99 objects telling tales from ESA's technical heart

 

A selection of items from the ESA ESTEC in 99 Objects website. Credit: ESA-Remedia


The new 99 Objects of ESA ESTEC website gives visitors a close-up view of intriguing, often surprising artefacts assembled together to tell the storey of ESA's technical heart, from simulated moondust to an ultraflat floor, a 3D-printed human bone to a wall decoration that once flew on the Hubble Space Telescope.

Claude Lévi-Strauss, a famous anthropologist, once said, "Objects are what matter." "Only they carry the evidence that throughout the millennia anything genuinely transpired among human beings." So, what kinds of things have come out of Europe's largest space center's more than half-century of activity?

The European Space Research and Technology Centre, or ESTEC, is ESA's single largest facility, located in Noordwijk, Netherlands, on the North Sea coast.

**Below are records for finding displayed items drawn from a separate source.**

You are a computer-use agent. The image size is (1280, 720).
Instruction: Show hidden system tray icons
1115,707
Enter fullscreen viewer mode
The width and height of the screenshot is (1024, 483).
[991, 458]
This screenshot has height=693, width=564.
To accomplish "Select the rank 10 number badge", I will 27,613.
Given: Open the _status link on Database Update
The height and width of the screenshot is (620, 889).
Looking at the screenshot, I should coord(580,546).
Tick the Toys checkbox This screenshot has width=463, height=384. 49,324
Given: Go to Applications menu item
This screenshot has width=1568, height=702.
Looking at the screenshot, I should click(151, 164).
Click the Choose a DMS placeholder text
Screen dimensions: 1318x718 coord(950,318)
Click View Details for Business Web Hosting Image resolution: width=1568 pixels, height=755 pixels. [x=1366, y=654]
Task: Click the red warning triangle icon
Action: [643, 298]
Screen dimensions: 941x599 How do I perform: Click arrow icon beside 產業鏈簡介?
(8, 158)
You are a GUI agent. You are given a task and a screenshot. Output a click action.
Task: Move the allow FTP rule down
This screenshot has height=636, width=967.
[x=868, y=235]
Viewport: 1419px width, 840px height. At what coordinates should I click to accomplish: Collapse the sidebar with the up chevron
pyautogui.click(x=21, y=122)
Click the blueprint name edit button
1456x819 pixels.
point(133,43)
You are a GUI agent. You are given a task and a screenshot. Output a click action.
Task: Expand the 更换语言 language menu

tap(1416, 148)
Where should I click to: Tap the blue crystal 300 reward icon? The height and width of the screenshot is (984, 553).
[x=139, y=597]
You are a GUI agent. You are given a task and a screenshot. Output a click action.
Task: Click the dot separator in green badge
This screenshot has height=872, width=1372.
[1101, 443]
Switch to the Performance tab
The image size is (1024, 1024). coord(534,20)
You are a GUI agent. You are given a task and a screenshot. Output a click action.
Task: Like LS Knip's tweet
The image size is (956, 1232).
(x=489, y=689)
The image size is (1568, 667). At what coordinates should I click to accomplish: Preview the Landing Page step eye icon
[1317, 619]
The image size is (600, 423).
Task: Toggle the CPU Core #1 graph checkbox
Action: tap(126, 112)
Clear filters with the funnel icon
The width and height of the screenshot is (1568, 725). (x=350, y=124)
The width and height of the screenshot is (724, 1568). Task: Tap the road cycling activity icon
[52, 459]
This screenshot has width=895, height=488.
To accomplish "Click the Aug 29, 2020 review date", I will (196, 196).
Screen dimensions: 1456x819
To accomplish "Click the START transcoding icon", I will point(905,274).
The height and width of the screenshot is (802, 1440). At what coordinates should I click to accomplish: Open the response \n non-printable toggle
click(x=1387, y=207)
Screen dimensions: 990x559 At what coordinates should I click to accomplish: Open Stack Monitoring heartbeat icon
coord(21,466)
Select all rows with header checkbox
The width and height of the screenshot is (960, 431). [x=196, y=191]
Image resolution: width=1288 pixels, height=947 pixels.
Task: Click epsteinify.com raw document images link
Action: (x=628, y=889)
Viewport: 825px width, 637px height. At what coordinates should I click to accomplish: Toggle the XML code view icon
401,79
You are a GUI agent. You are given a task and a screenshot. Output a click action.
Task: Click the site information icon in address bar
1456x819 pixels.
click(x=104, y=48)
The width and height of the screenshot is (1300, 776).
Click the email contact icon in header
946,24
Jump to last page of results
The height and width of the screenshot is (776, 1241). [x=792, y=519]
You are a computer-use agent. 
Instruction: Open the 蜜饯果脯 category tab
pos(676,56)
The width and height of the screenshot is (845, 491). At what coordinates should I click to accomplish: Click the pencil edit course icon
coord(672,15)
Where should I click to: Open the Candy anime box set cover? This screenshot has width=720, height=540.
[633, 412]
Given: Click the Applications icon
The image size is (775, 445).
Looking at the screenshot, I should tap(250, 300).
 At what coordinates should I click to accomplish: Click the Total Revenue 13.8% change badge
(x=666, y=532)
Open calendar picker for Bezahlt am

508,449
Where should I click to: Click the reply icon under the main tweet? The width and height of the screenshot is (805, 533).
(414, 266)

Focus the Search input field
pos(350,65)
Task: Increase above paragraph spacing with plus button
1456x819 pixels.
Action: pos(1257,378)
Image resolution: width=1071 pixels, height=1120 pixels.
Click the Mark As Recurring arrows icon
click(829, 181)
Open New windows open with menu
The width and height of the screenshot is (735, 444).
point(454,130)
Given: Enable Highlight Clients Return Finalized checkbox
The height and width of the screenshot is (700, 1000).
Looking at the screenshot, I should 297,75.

Most ESA projects are born and steered through the many stages of development at ESTEC, which is often referred to as the agency's technical heart. It also houses the Agency's technical development centre, as well as Europe's largest satellite testing centre, which is equipped to mimic every aspect of spaceflight.

ESTEC has amassed a large collection of objects over the course of its long and illustrious history as the incubator of Europe's space efforts—the first satellite was launched in 1968, the same year the establishment opened—and has a long and illustrious history as the incubator of Europe's space efforts. Whether exotic or mundane, each one has a tale to tell—a narrative of inspiration and perseverance, of forward and backward steps, of exploration, discovery, and surprise.

Part of a solar panel from the Hubble Space Telescope was returned to Earth by Space Shutle and is now on display at ESA's ESTEC technical centre in the Netherlands. Credit: ESA-Redmedia



The goal of ESA ESTEC IN 99 OBJECTS is to document Europe's cosmic adventure through objects left behind by scientists and engineers who have assisted in the launch of more than 180 missions.

Nearly 3,000 international scientists are currently working in 35 ESTEC laboratories, surrounded by these 99 things and many more, on the missions—and new objects—that will define the coming decades in space.